The trick is how to get there when there can be very different views on privacy, people’s rights (especially non citizens), and expectations around them.

One of the interesting perspectives I read about it all was this one from Ars Technica, which talks about the way the original CJEU ruling was framed. As they say:

The careful legal reasoning used by the CJEU to reach its decisions will make its rulings extremely hard, if not impossible, to circumvent, since they are based on the EU Charter of Fundamental Rights.

So a fudge around tweaking existing laws or regulations will not be adequate.

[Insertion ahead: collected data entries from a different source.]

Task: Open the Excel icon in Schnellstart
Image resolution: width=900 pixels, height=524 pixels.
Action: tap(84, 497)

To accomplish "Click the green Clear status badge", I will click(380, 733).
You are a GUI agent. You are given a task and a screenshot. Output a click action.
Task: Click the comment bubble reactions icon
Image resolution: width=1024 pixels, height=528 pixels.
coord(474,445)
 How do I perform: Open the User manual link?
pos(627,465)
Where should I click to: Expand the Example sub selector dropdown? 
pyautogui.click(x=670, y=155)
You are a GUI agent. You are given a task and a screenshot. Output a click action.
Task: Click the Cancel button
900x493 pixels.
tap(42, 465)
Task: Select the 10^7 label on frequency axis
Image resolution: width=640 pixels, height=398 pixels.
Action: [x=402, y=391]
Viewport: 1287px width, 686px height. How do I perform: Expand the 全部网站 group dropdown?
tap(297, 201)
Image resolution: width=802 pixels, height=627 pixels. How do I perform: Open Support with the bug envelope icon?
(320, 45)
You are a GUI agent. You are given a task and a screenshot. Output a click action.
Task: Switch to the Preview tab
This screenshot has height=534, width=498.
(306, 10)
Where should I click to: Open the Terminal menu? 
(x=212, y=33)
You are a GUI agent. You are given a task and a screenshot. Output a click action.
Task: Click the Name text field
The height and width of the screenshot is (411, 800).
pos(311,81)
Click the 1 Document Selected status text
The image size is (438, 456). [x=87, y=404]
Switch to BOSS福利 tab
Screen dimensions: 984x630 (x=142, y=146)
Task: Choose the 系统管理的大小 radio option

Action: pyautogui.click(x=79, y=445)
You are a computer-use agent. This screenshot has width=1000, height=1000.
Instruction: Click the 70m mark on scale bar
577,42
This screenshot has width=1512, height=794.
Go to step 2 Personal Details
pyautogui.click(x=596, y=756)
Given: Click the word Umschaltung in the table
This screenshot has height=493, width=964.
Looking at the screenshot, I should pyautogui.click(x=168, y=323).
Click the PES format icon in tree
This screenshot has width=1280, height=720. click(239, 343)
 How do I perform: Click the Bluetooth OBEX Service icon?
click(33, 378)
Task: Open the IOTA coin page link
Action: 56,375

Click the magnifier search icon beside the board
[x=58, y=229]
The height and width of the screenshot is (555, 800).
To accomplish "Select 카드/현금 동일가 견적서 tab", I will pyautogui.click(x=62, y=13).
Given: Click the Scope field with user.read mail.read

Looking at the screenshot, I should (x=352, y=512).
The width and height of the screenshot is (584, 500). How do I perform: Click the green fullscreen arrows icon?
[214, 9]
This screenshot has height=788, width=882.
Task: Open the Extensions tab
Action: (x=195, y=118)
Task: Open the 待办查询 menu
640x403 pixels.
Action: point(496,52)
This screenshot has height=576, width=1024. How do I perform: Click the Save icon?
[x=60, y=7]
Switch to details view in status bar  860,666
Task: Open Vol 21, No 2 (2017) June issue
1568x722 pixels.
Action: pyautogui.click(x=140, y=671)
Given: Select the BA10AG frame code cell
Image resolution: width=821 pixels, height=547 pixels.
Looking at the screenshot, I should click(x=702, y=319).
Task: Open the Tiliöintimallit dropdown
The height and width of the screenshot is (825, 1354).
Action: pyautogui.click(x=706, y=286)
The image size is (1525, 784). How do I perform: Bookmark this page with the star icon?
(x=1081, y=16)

Most of the discussion on the replacement have been happening behind closed doors, though there have been plenty of leaks. According to The Register the need for reform of Safe Harbour had been seen for a while, and suggestions had been made. However:

Not one of those recommendations was implemented by the US before the European Court of Justice struck down the agreement. Since October, occasional leaks over the negotiations have repeatedly pointed to intransigence on the part of the US intelligence services as the main stumbling block.

With the January 31st deadline about to expire things are down to the wire. I see now (via Jonathan King) that the US senate is pushing through legislation  which is supposed to boost protection that Europeans can enjoy in US courts.

Personally I am a bit concerned that the details of this protection seems pretty restrictive and limiting:

the right to request access to records shared by their governments with U.S. agencies in the course of a criminal investigation, correct those records if they are wrong, and sue if the records are illegally disclosed.

That does not seem to address the routine data slurping that has been occurring.

And the legislation is only with a senate committee. An actual vote, or one with the other chamber is not likely to happen any time soon. The questions I come away with are:

  • Will this actually get passed?
  • Will it be adequate?

And from a personal perspective, how do these new protections for EU citizens compare to the ones Americans get? The latest proposal matches legislation from the 1970s for US citizens. But they also get constitutional protection (in theory) from surveillance by their own state. That is not something Europeans can expect.

I will be surprised if we reach a solution in this before before the end of February. With the EU having to take action after than, companies are going to be looking for local solutions to protect themselves.